Rewrite the data below, swapping every instance of "Identify the location of" for "Find the position of" and leaving everything else unchanged.

________________________

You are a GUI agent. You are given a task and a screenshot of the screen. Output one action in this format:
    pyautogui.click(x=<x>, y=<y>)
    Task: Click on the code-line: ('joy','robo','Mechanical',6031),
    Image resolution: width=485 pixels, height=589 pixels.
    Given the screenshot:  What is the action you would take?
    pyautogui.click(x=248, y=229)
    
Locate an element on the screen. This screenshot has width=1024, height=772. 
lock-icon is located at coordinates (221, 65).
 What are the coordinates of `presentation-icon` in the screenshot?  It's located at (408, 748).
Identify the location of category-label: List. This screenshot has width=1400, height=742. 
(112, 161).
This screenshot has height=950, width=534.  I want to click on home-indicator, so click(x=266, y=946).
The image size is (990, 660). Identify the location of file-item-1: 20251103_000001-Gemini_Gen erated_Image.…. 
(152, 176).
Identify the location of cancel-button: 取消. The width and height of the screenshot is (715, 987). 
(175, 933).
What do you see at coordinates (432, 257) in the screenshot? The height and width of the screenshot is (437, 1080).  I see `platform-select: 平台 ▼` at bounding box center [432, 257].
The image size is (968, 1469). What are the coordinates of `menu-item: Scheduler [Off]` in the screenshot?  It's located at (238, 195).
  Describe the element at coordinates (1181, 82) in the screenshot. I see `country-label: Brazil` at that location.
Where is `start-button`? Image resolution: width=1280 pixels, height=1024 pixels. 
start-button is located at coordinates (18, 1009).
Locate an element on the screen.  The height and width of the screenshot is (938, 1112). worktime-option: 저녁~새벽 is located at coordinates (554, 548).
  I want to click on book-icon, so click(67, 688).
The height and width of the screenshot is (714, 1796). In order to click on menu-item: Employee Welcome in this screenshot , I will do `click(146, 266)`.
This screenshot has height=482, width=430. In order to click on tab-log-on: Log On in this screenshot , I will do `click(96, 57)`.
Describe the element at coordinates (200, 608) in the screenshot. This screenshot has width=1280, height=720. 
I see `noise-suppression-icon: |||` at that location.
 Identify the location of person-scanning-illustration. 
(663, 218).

________________________

_RESULT_
You are a GUI agent. You are given a task and a screenshot of the screen. Output one action in this format:
    pyautogui.click(x=<x>, y=<y>)
    Task: Click on the code-line: ('joy','robo','Mechanical',6031),
    Image resolution: width=485 pixels, height=589 pixels.
    Given the screenshot:  What is the action you would take?
    pyautogui.click(x=248, y=229)
    
Locate an element on the screen. This screenshot has width=1024, height=772. 
lock-icon is located at coordinates (221, 65).
 What are the coordinates of `presentation-icon` in the screenshot?  It's located at (408, 748).
Find the position of category-label: List. This screenshot has width=1400, height=742. 
(112, 161).
This screenshot has height=950, width=534.  I want to click on home-indicator, so click(x=266, y=946).
The image size is (990, 660). Find the position of file-item-1: 20251103_000001-Gemini_Gen erated_Image.…. 
(152, 176).
Find the position of cancel-button: 取消. The width and height of the screenshot is (715, 987). 
(175, 933).
What do you see at coordinates (432, 257) in the screenshot? The height and width of the screenshot is (437, 1080).  I see `platform-select: 平台 ▼` at bounding box center [432, 257].
The image size is (968, 1469). What are the coordinates of `menu-item: Scheduler [Off]` in the screenshot?  It's located at (238, 195).
  Describe the element at coordinates (1181, 82) in the screenshot. I see `country-label: Brazil` at that location.
Where is `start-button`? Image resolution: width=1280 pixels, height=1024 pixels. 
start-button is located at coordinates (18, 1009).
Locate an element on the screen.  The height and width of the screenshot is (938, 1112). worktime-option: 저녁~새벽 is located at coordinates (554, 548).
  I want to click on book-icon, so click(67, 688).
The height and width of the screenshot is (714, 1796). In order to click on menu-item: Employee Welcome in this screenshot , I will do `click(146, 266)`.
This screenshot has height=482, width=430. In order to click on tab-log-on: Log On in this screenshot , I will do `click(96, 57)`.
Describe the element at coordinates (200, 608) in the screenshot. This screenshot has width=1280, height=720. 
I see `noise-suppression-icon: |||` at that location.
 Find the position of person-scanning-illustration. 
(663, 218).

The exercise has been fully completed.